Task goal - What you should end up with is an exact copy of the lines from the one holding "You are a GUI" through the last line of the entries below, both included, and nothing else; leave every picture out.

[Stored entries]
⁂
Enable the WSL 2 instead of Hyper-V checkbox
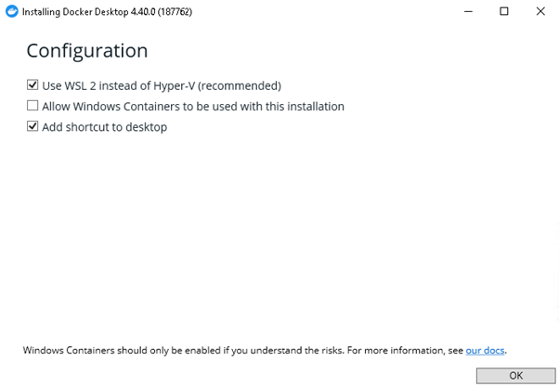 (x=33, y=84)
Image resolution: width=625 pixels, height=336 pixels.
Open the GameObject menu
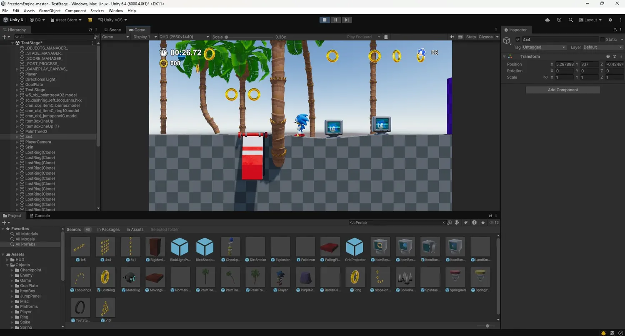(50, 11)
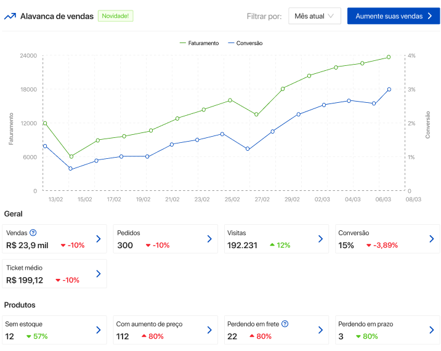
Task: Open the Mês atual filter dropdown
Action: click(314, 16)
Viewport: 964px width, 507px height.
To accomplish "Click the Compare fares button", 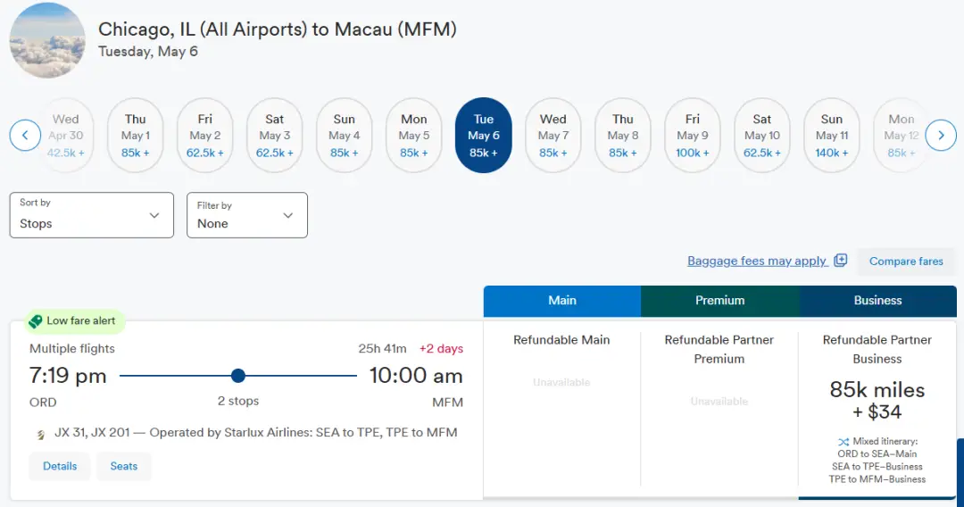I will 906,262.
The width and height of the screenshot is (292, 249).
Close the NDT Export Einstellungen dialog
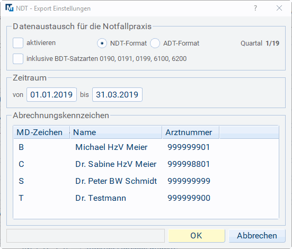pyautogui.click(x=279, y=8)
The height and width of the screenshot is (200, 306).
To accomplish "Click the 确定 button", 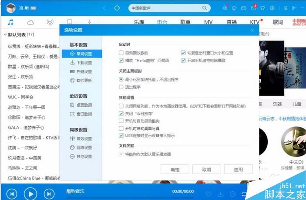I will coord(175,169).
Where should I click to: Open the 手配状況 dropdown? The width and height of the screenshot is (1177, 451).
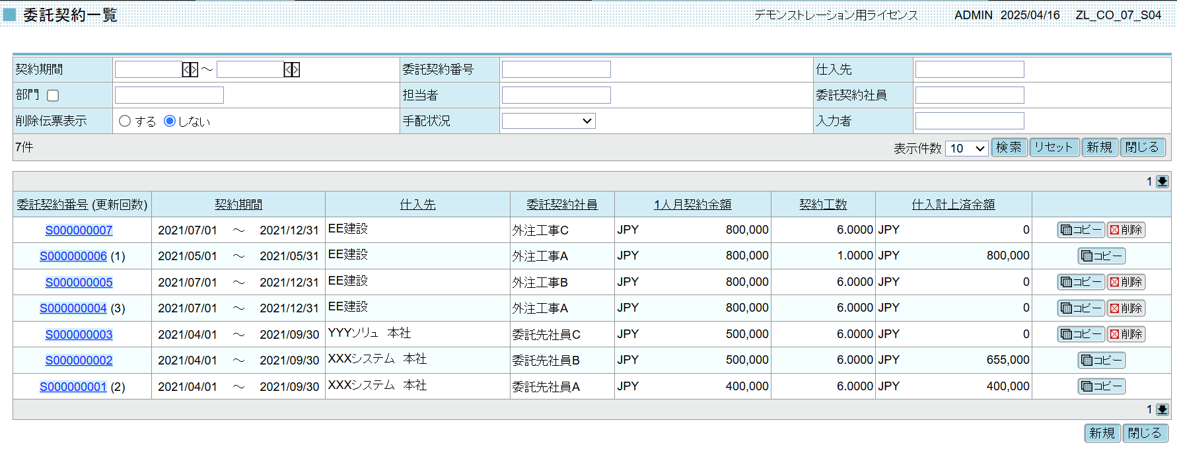(548, 121)
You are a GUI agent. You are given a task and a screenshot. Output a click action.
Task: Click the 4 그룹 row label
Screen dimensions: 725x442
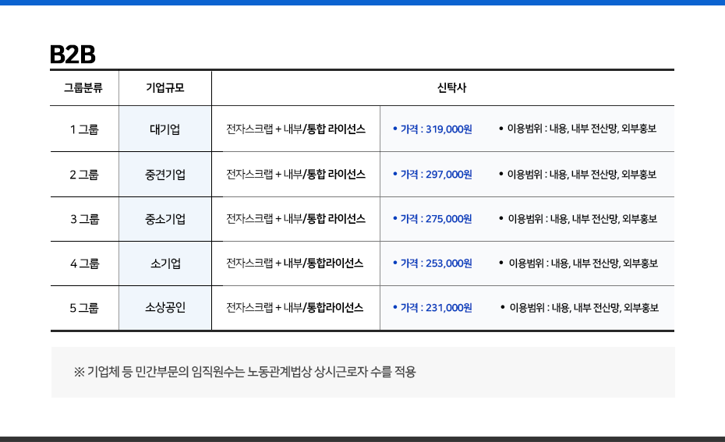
⁂
Answer box -
You are a GUI agent. You are given a task and a screenshot. Output a click action.
Task: Click the 4 그룹 row label
Screen dimensions: 725x442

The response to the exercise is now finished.